Freelance Reflections #73

I’ve been feeling weirdly detached from my anxiety, which has pros and cons, but whilst confusing, it has maybe allowed me to re-direct my energy away from things I feel anxious about. Whilst anxiety propels me into action (when others were impressed by my organisation at work, I said ‘fuelled by anxiety!) sometimes action isn’t what is needed. I did have a few nights kept up by the moon, applying to do everything from the Saturday job at WHSmiths to random writing jobs on Upwork. But mostly, I tried to tell myself that it would work out, that I know there are ups and downs with the work, there’s just the extra pressure of uncertainty with paying my course fees, coupled with uncertainty about my living situation. I have accepted an hour tutoring for £12 below my usual rate with an hour’s travel each way on a Friday, but I figured, I can do some reading on the commute and it’ll only be 6-12 weeks. I also have one new student starting on a Wednesday (thus sacrificing my Red Sky Sessions…) and got a call about 4 new students from elsewhere. I’ve accepted that I’ll be working on a Saturday, and £80 for two hours makes more sense than £80 for 8 hours at WHSmith.

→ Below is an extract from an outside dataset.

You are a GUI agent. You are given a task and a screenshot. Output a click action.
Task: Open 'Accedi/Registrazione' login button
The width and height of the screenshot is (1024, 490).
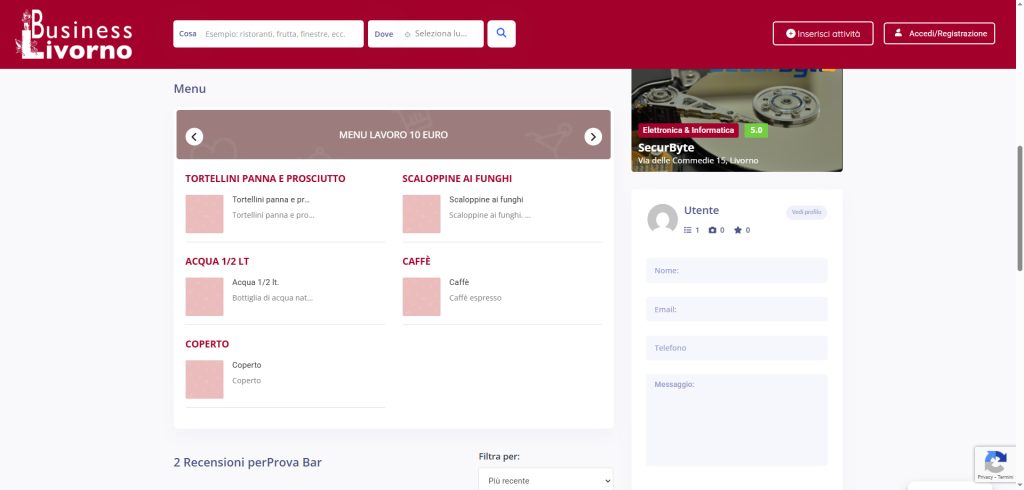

I’m really enjoying my Art Therapy training! I was going to the exhibition in Lewisham Shopping Centre, ‘Where to, Now All the Sequins Have Gone?’ (also home now to The Migration Museum, which is well worth a visit!) I completed half of an assignment to observe and reflect on some artwork, and on Sunday did another observation task at the Horniman Gardens. I’m still finding my feet in terms of organising things, having got a notebook with dividers, but then divided my notes in the wrong areas… but for now, I want to try to have gratitude and be present, letting go of what I can’t control, and trying to improve and grow in the ways I can. One thing that is challenging at the moment is how doing work on yourself, attending therapy, doing this kind of course… can mean that it’s harder to communicate with others around you who seem less willing to reflect in the same way, or who don’t use verbal communication as much… which is actually very apt for the challenges I’ll be coming up against in this course.